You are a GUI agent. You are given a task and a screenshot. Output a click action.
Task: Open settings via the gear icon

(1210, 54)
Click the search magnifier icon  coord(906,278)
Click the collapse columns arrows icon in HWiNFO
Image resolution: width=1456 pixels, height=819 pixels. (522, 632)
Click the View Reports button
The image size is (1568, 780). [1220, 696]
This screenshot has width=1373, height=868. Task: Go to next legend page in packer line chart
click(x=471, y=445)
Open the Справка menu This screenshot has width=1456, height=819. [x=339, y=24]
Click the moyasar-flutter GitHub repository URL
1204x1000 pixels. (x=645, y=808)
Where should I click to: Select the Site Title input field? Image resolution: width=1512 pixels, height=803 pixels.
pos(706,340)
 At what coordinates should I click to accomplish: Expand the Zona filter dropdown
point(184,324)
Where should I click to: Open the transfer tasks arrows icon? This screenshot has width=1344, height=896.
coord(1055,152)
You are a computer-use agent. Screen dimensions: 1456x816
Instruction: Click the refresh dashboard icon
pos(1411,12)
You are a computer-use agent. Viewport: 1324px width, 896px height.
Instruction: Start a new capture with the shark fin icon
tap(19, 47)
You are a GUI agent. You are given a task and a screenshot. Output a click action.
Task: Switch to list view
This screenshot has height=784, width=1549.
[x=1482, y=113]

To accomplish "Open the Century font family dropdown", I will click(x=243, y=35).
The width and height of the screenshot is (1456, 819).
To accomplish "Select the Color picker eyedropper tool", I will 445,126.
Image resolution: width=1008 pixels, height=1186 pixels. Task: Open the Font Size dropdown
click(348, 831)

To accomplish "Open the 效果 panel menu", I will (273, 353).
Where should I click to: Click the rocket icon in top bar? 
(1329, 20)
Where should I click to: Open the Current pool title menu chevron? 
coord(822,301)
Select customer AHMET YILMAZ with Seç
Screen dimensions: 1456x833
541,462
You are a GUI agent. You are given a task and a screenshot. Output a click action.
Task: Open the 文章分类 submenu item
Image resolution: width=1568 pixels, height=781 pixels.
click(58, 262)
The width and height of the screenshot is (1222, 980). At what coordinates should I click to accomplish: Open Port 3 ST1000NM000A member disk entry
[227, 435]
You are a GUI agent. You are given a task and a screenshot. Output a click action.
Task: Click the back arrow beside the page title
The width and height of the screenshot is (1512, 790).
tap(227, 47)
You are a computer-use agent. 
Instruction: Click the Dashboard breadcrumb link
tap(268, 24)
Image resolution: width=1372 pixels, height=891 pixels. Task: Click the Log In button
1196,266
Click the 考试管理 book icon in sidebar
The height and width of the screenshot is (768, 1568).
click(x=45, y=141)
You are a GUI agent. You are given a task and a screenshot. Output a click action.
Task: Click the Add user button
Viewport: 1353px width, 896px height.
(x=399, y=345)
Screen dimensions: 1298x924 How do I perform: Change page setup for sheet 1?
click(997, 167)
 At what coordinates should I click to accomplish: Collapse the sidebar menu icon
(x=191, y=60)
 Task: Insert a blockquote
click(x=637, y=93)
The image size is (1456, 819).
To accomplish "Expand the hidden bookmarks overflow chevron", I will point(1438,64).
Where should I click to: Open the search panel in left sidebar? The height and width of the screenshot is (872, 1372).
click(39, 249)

....................

ASSIGNMENT => The entries need to be set down again in full, with no word changed.

OUTPUT FOR THIS EXERCISE =>
You are a GUI agent. You are given a task and a screenshot. Output a click action.
Task: Open settings via the gear icon

(1210, 54)
Click the search magnifier icon  coord(906,278)
Click the collapse columns arrows icon in HWiNFO
Image resolution: width=1456 pixels, height=819 pixels. (522, 632)
Click the View Reports button
The image size is (1568, 780). [1220, 696]
This screenshot has width=1373, height=868. Task: Go to next legend page in packer line chart
click(x=471, y=445)
Open the Справка menu This screenshot has width=1456, height=819. [x=339, y=24]
Click the moyasar-flutter GitHub repository URL
1204x1000 pixels. (x=645, y=808)
Where should I click to: Select the Site Title input field? Image resolution: width=1512 pixels, height=803 pixels.
pos(706,340)
 At what coordinates should I click to accomplish: Expand the Zona filter dropdown
point(184,324)
Where should I click to: Open the transfer tasks arrows icon? This screenshot has width=1344, height=896.
coord(1055,152)
You are a computer-use agent. Screen dimensions: 1456x816
Instruction: Click the refresh dashboard icon
pos(1411,12)
You are a computer-use agent. Viewport: 1324px width, 896px height.
Instruction: Start a new capture with the shark fin icon
tap(19, 47)
You are a GUI agent. You are given a task and a screenshot. Output a click action.
Task: Switch to list view
This screenshot has height=784, width=1549.
[x=1482, y=113]

To accomplish "Open the Century font family dropdown", I will click(x=243, y=35).
The width and height of the screenshot is (1456, 819).
To accomplish "Select the Color picker eyedropper tool", I will 445,126.
Image resolution: width=1008 pixels, height=1186 pixels. Task: Open the Font Size dropdown
click(348, 831)

To accomplish "Open the 效果 panel menu", I will (273, 353).
Where should I click to: Click the rocket icon in top bar? 
(1329, 20)
Where should I click to: Open the Current pool title menu chevron? 
coord(822,301)
Select customer AHMET YILMAZ with Seç
Screen dimensions: 1456x833
541,462
You are a GUI agent. You are given a task and a screenshot. Output a click action.
Task: Open the 文章分类 submenu item
Image resolution: width=1568 pixels, height=781 pixels.
click(58, 262)
The width and height of the screenshot is (1222, 980). At what coordinates should I click to accomplish: Open Port 3 ST1000NM000A member disk entry
[227, 435]
You are a GUI agent. You are given a task and a screenshot. Output a click action.
Task: Click the back arrow beside the page title
The width and height of the screenshot is (1512, 790).
tap(227, 47)
You are a computer-use agent. 
Instruction: Click the Dashboard breadcrumb link
tap(268, 24)
Image resolution: width=1372 pixels, height=891 pixels. Task: Click the Log In button
1196,266
Click the 考试管理 book icon in sidebar
The height and width of the screenshot is (768, 1568).
click(x=45, y=141)
You are a GUI agent. You are given a task and a screenshot. Output a click action.
Task: Click the Add user button
Viewport: 1353px width, 896px height.
(x=399, y=345)
Screen dimensions: 1298x924 How do I perform: Change page setup for sheet 1?
click(997, 167)
 At what coordinates should I click to accomplish: Collapse the sidebar menu icon
(x=191, y=60)
 Task: Insert a blockquote
click(x=637, y=93)
The image size is (1456, 819).
To accomplish "Expand the hidden bookmarks overflow chevron", I will point(1438,64).
Where should I click to: Open the search panel in left sidebar? The height and width of the screenshot is (872, 1372).
click(39, 249)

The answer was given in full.